Coutinho: setor de bens de capital requer nossa atenção

O presidente do Banco Nacional de Desenvolvimento Econômico e Social (BNDES), Luciano Coutinho, afirmou hoje que o governo estuda a concessão de incentivos fiscais para o setor de bens de capital (máquinas e equipamentos). Segundo ele, foi um dos primeiros setores a sofrer os efeitos da crise e será um dos últimos a sair dela. "Por isso, ele merece ainda a atenção de nossa parte. Há um conjunto de medidas que nós estamos estudando, e o setor de bens de capital é sempre estratégico para a economia, porque transmite progresso tecnológico", disse Coutinho, ao chegar ao Ministério da Fazenda para participar de reunião do Grupo de Acompanhamento da Crise (GAC).
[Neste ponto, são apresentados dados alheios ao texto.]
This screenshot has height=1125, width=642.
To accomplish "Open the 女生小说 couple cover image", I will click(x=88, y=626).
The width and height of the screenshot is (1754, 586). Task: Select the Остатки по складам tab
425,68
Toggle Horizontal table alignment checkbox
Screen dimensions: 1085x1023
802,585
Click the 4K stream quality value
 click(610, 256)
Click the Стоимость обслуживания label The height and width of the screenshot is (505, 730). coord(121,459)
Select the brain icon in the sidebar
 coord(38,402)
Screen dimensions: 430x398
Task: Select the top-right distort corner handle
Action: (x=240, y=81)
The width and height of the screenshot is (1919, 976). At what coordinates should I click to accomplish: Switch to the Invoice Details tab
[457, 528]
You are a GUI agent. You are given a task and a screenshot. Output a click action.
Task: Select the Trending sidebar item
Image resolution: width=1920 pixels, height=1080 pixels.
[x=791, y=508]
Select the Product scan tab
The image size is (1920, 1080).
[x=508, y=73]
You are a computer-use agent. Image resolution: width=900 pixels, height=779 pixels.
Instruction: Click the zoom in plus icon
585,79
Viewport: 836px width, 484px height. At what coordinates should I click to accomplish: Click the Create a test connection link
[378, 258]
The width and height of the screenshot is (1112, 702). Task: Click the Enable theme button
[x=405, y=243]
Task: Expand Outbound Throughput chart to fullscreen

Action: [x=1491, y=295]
RENATA VERÍSSIMO, Agencia Estado

17 de junho de 2009 | 16h37

"Um tratamento tributário mais favorável acho que é justo", afirmou. "Estamos discutindo isso com o Ministério da Fazenda." Coutinho acrescentou que o principal fator de incentivo ao investimento é o nível de ociosidade na indústria, que, segundo ele, ainda estava alto, na média, no primeiro trimestre. Segundo o presidente do BNDES, a crise fez com que os investimentos fossem adiados, mas já está havendo uma recuperação do uso da capacidade instalada. "A ociosidade está diminuindo, mas, pelos nossos cálculos, é no último trimestre deste ano que ela voltará ao nível mais fortemente estimulante para o investimento", avaliou Coutinho. Ele disse que a média da capacidade instalada na indústria esconde uma variação muito grande e que há setores onde a ociosidade é alta, e outros que estão com o nível de ocupação mais baixo. Neste último caso, segundo Coutinho, os investimentos já estão voltando.

Ele disse que as consultas de empresas ao BNDES sobre linhas de financiamento, depois de maio, voltaram a crescer. "Nós estamos com a expectativa de um aumento de decisões de investimentos a partir dos próximos meses e, mais fortemente, no segundo semestre." O presidente do BNDES informou que as consultas são principalmente de setores voltados para o mercado interno que produzem bens não duráveis, como itens da cesta básica e gêneros de primeira necessidade.

Segundo Coutinho, também os investimentos no setor automotivo caíram menos do que o inicialmente esperado e já há novos projetos. "Já há um certo início de recuperação do processo de investimento do setor privado, mas o setor de bens de capital é o último a se recuperar e ainda está num processo de fundo de vale." O presidente do BNDES observou que existe uma defasagem entre a decisão das empresas de investir, a liberação do financiamento, o desembolso e a compra das máquinas e equipamentos.